● Arbeitsanweisung
Führe den unten stehenden Auszug über die beharrliche Idee zu einem Sittenroman im selben Ton weiter, direkt im Anschluss an seinen letzten Satz.

● Seitenauszug
━━━━━━━━━━━━━━━━━━━━━━━━━━━━━━

Die Idee ist da, seit Jahren schon. Aber jetzt beginnt sie zu nerven, sie lechzt nach Gestalt. Noch hält der Damm, noch kann ich meine Untätigkeit, um nicht zu sagen meine Faulheit, als weisen Lebensbeschluss deuten. Dabei frisst sie sich wie ätzende Säure in die Auslegeware meines beschaulichen Friedens, in dem ich mich über das Treiben meiner Spezies schon lange nicht mehr empöre. Das Thema Mensch ist durch. Ich habe mich seiner entledigt. Die daraus resultierende Leere ist zu meiner Geliebten geworden, wir beide tun uns nichts. Alles außerhalb dieser Leere ist gefährlich.

“Wenn es einem gelingt, auch nur eine Stunde ohne Vorurteile gegen die gegenwärtige Menschheit zu sein, dann ist man schon erleichtert”,

hat Peter Handke gesagt. Es ist mehr möglich als eine Stunde, Handke, glaub mir. Die letzten Jahre habe ich in der Abkehr vom menschlichen Wahnsinn soviel seelischen Ballast verloren, dass ich fast wegzufliegen drohte. Daran gehindert hat mich die besagte, im Diffusen schlummernde Idee, welche mit kaum zu überbietender Beharrlichkeit daran erinnerte, dass ich meiner eigentlichen Aufgabe in diesem Leben noch nicht nachgekommen bin, dass da noch etwas zu erledigen sei. Diese Aufgabe bestünde darin, so wurde und wird mir nach wie vor vermittelt, mich an einer längst verschollenen Literaturgattung zu versuchen: dem Sittenroman.

━━━━━━━━━━━━━━━━━━━━━━━━━━━━━━

● Gegebene Angaben
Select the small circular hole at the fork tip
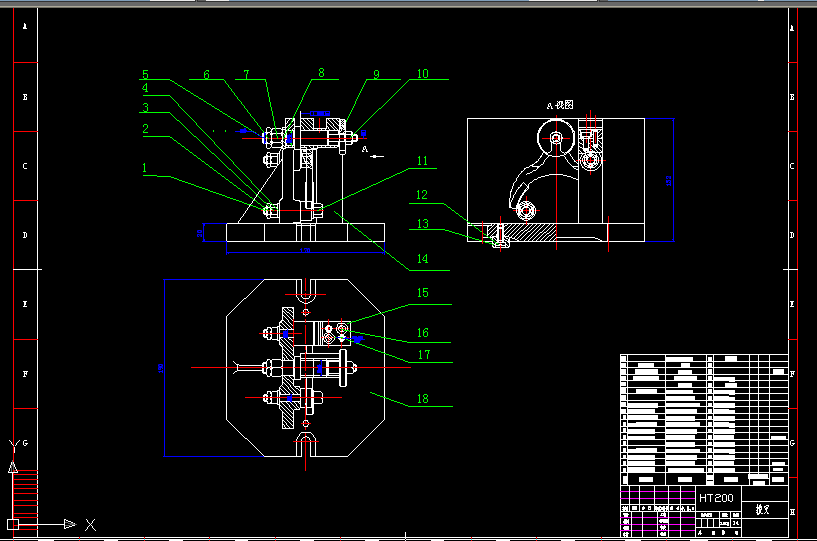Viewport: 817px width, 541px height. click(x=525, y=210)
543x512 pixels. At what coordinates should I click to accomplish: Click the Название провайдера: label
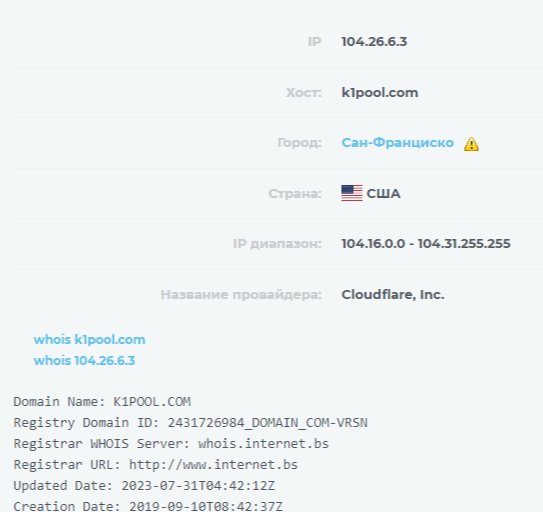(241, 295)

━━━━━━━━━━━━━━━━━━━━━━━━━━━━━━

● Ergebnis
Der Sittenroman, das wissen wir, fängt das Aroma einer Epoche ein, in dem sich seine Protagonisten zu behaupten versuchen. Und unsere Epoche, das steht fest, ist durch und durch versifft, sie ist pornografisch verseucht bis zum Anschlag. In der Politik, in der Wirtschaft, im Sport, der Unterhaltungs- und Freizeitindustrie, ja selbst in der Literatur und der Musik: haltlos, brutal, egoistisch, bar jeder Vernunft und bar jedes Wertekanons – pornografisch eben.

Debattenkultur, Demokratieverständnis? Null. Und an den Schalthebeln der Macht sitzen Menschen, deren Herzen auf die Größe einer vertrockneten Erbse geschrumpft sind und die Empfindungen ausschließlich dann zu zeigen vermögen, wenn man ihnen den kleinen Finger ritzt oder so.

Aber irgendeine Instanz will, dass ich aus der mühsam erkämpften Leere zurück steige in diesen schleimigen, stinkenden Fäkaliensumpf unserer Zeit, um ausgerechnet dort der wahren Liebe zu einem grandiosen Triumph zu verhelfen. Die Idee hat mich bei den Eiern. Was bleibt mir anderes übrig, als sich diesem lustvollen Schmerz zu ergeben? Nach dem Motto des sehr verehrten Jacques Rigaut (1898 bis 1929), der sich in seinem kurzen Lebenswerk fast ausschließlich mit dem Suizid beschäftigt hat:

“Es gibt nichts zu tun, ich pack es an!”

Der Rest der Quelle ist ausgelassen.